WORK TO COMPLETE
Please restate the data exactly, from the first line to the last.

Data items
▬▬▬▬▬▬▬▬▬▬

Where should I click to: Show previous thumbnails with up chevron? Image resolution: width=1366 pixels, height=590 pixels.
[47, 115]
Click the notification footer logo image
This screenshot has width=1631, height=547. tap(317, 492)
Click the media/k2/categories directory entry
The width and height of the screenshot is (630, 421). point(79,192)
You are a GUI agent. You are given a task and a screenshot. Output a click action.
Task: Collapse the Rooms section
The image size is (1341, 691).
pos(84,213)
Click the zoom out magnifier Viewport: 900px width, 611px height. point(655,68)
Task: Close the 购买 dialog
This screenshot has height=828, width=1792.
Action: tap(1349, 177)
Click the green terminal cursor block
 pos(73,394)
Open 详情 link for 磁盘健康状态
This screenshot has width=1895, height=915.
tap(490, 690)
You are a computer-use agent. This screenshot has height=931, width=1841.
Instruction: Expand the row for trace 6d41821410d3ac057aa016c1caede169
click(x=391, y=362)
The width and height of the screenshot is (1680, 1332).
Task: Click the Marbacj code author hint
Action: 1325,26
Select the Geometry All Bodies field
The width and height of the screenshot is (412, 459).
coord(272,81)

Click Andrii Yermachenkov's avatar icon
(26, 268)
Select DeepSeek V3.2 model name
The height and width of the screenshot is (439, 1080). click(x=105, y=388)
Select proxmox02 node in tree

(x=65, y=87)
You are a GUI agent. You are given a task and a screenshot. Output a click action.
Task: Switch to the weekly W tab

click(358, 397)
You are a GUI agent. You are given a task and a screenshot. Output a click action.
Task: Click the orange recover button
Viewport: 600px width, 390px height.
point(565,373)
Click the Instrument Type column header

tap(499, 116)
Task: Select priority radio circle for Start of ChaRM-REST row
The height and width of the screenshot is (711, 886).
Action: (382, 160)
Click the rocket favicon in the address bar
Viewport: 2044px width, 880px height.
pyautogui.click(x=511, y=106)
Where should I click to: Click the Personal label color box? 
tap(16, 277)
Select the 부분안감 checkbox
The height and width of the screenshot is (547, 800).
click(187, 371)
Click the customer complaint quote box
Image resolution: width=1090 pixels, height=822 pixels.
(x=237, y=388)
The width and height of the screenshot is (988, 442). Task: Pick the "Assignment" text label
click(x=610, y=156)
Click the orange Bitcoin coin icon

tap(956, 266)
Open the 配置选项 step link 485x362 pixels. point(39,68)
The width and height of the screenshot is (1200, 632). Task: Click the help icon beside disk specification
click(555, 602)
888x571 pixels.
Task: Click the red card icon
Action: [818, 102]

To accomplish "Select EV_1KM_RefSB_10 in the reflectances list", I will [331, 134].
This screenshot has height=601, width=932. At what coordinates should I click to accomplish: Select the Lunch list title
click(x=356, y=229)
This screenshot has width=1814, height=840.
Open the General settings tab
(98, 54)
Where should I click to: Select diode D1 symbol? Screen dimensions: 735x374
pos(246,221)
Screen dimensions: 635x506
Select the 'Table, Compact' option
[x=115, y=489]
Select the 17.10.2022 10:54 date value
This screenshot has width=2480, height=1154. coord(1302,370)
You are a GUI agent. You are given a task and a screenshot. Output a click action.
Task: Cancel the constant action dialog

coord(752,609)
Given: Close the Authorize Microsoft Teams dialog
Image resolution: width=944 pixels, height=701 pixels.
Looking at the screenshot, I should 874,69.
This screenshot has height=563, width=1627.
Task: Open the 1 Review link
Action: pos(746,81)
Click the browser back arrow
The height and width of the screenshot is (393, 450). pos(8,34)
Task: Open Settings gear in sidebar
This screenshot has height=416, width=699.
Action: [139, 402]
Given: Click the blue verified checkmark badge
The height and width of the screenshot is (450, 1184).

▬▬▬▬▬▬▬▬▬▬

WRITTEN ANSWER
Where should I click to: Show previous thumbnails with up chevron? Image resolution: width=1366 pixels, height=590 pixels.
[47, 115]
Click the notification footer logo image
This screenshot has width=1631, height=547. tap(317, 492)
Click the media/k2/categories directory entry
The width and height of the screenshot is (630, 421). point(79,192)
You are a GUI agent. You are given a task and a screenshot. Output a click action.
Task: Collapse the Rooms section
The image size is (1341, 691).
pos(84,213)
Click the zoom out magnifier Viewport: 900px width, 611px height. point(655,68)
Task: Close the 购买 dialog
This screenshot has height=828, width=1792.
Action: tap(1349, 177)
Click the green terminal cursor block
 pos(73,394)
Open 详情 link for 磁盘健康状态
This screenshot has width=1895, height=915.
tap(490, 690)
You are a computer-use agent. This screenshot has height=931, width=1841.
Instruction: Expand the row for trace 6d41821410d3ac057aa016c1caede169
click(x=391, y=362)
The width and height of the screenshot is (1680, 1332).
Task: Click the Marbacj code author hint
Action: 1325,26
Select the Geometry All Bodies field
The width and height of the screenshot is (412, 459).
coord(272,81)

Click Andrii Yermachenkov's avatar icon
(26, 268)
Select DeepSeek V3.2 model name
The height and width of the screenshot is (439, 1080). click(x=105, y=388)
Select proxmox02 node in tree

(x=65, y=87)
You are a GUI agent. You are given a task and a screenshot. Output a click action.
Task: Switch to the weekly W tab

click(358, 397)
You are a GUI agent. You are given a task and a screenshot. Output a click action.
Task: Click the orange recover button
Viewport: 600px width, 390px height.
point(565,373)
Click the Instrument Type column header

tap(499, 116)
Task: Select priority radio circle for Start of ChaRM-REST row
The height and width of the screenshot is (711, 886).
Action: (382, 160)
Click the rocket favicon in the address bar
Viewport: 2044px width, 880px height.
pyautogui.click(x=511, y=106)
Where should I click to: Click the Personal label color box? 
tap(16, 277)
Select the 부분안감 checkbox
The height and width of the screenshot is (547, 800).
click(187, 371)
Click the customer complaint quote box
Image resolution: width=1090 pixels, height=822 pixels.
(x=237, y=388)
The width and height of the screenshot is (988, 442). Task: Pick the "Assignment" text label
click(x=610, y=156)
Click the orange Bitcoin coin icon

tap(956, 266)
Open the 配置选项 step link 485x362 pixels. point(39,68)
The width and height of the screenshot is (1200, 632). Task: Click the help icon beside disk specification
click(555, 602)
888x571 pixels.
Task: Click the red card icon
Action: [818, 102]

To accomplish "Select EV_1KM_RefSB_10 in the reflectances list", I will [331, 134].
This screenshot has height=601, width=932. At what coordinates should I click to accomplish: Select the Lunch list title
click(x=356, y=229)
This screenshot has width=1814, height=840.
Open the General settings tab
(98, 54)
Where should I click to: Select diode D1 symbol? Screen dimensions: 735x374
pos(246,221)
Screen dimensions: 635x506
Select the 'Table, Compact' option
[x=115, y=489]
Select the 17.10.2022 10:54 date value
This screenshot has width=2480, height=1154. coord(1302,370)
You are a GUI agent. You are given a task and a screenshot. Output a click action.
Task: Cancel the constant action dialog

coord(752,609)
Given: Close the Authorize Microsoft Teams dialog
Image resolution: width=944 pixels, height=701 pixels.
Looking at the screenshot, I should 874,69.
This screenshot has height=563, width=1627.
Task: Open the 1 Review link
Action: pos(746,81)
Click the browser back arrow
The height and width of the screenshot is (393, 450). pos(8,34)
Task: Open Settings gear in sidebar
This screenshot has height=416, width=699.
Action: [139, 402]
Given: Click the blue verified checkmark badge
The height and width of the screenshot is (450, 1184).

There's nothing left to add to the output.